● Extracted text:
Content starts
Hollywood attracts hopefuls from the four corners of the earth, but few arrive with as many projects as Israeli producer and director Uri Paster.

Sitting in a French cafe in Westwood, accompanied by his assistant/translator Shlomit Basmat, Paster rattled off four movie and theater projects, and that’s just for 2008.

Unlike many of the starry-eyed newcomers to Tinseltown, Paster comes with a solid record of accomplishments in his native country.

At 24, Paster became the youngest resident director for Habimah, Israel’s national theater, and in the following 12 years won seven Israel Theater Awards. His productions included “Cat on a Hot Tin Roof,” “Cry the Beloved Country,” “Lost Among the Stars” and “King of the Jews.”

His real forte is directing musicals, such as “Grease,” “Peter Pan,” “The Wiz” and “Kazablan.”

Four years ago, he branched out into movies and directed “King of Beggars,” which became the first Israeli film to have its world premiere in the United States.
Content ends
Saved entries
Content starts
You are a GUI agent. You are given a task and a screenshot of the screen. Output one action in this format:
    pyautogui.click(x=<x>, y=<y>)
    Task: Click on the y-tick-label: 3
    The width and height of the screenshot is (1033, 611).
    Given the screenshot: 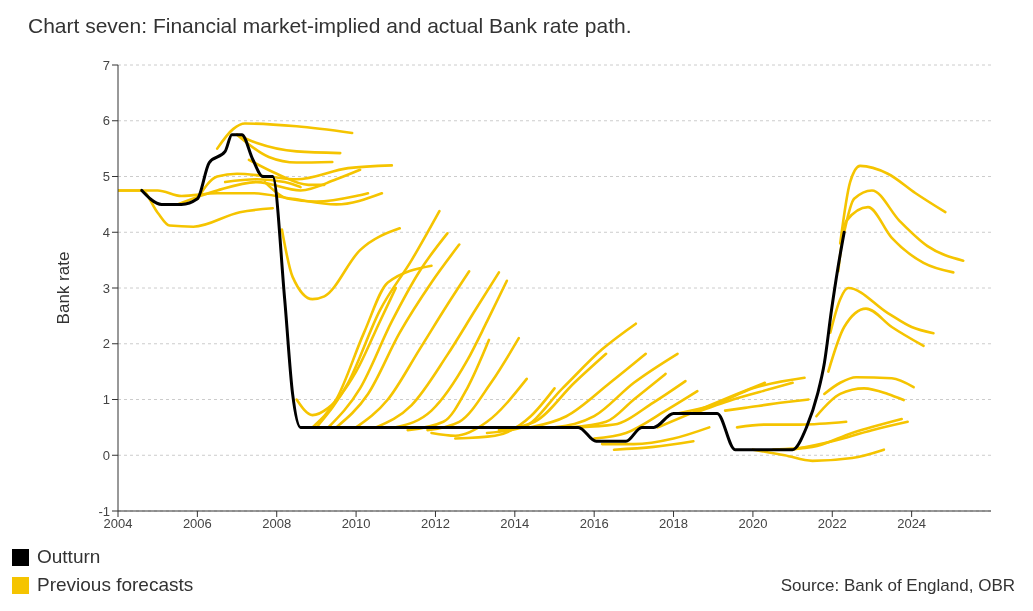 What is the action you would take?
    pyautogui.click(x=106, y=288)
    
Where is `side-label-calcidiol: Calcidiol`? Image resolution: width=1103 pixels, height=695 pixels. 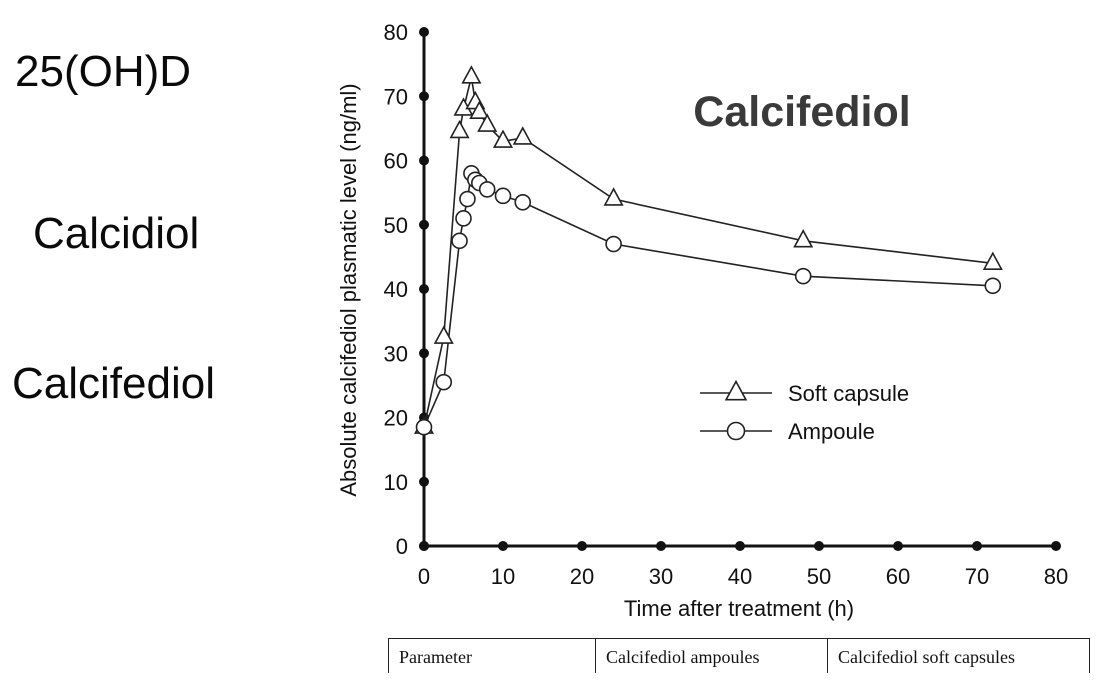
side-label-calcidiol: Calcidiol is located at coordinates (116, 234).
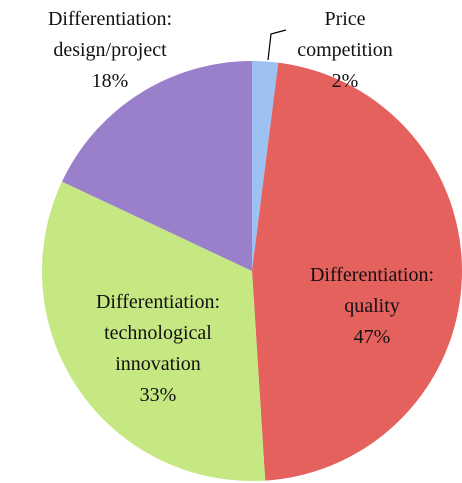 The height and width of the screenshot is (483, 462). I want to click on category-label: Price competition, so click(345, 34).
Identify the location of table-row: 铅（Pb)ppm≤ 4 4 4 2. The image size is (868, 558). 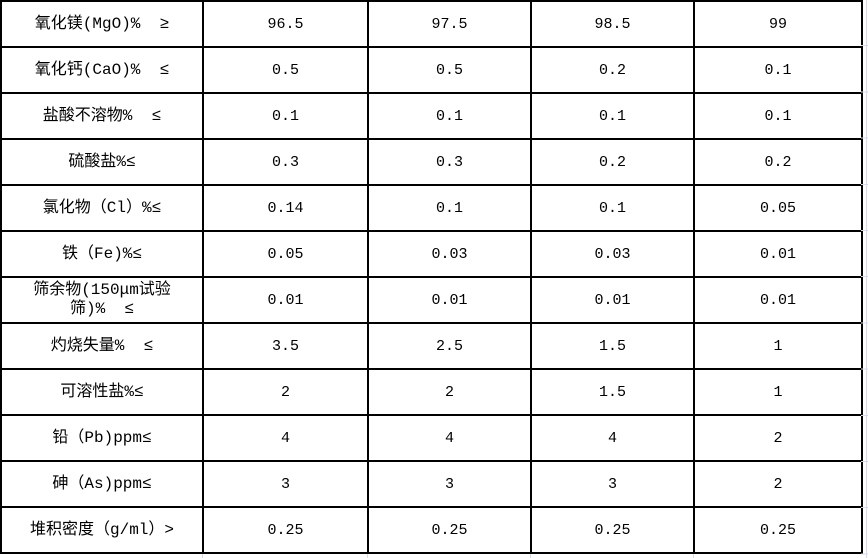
Content ends
● What to work on:
1. Quote the passage of the article on Uri Paster that opens with the words containing "Sitting in a" and closes with "his native country.".
2. In the listing, rewrite only the part that opens with the line containing "pixels, height=695 pixels." and runs to the end of the listing, changing "resolution" to "dimensions" and keeping everything else the same. Leave the pictures out of your answer.

● Results in order:
1.
Sitting in a French cafe in Westwood, accompanied by his assistant/translator Shlomit Basmat, Paster rattled off four movie and theater projects, and that’s just for 2008.

Unlike many of the starry-eyed newcomers to Tinseltown, Paster comes with a solid record of accomplishments in his native country.

2.
Where is `side-label-calcidiol: Calcidiol`? Image dimensions: width=1103 pixels, height=695 pixels. 
side-label-calcidiol: Calcidiol is located at coordinates (116, 234).
 The height and width of the screenshot is (483, 462). I want to click on category-label: Price competition, so click(345, 34).
Identify the location of table-row: 铅（Pb)ppm≤ 4 4 4 2. The image size is (868, 558). 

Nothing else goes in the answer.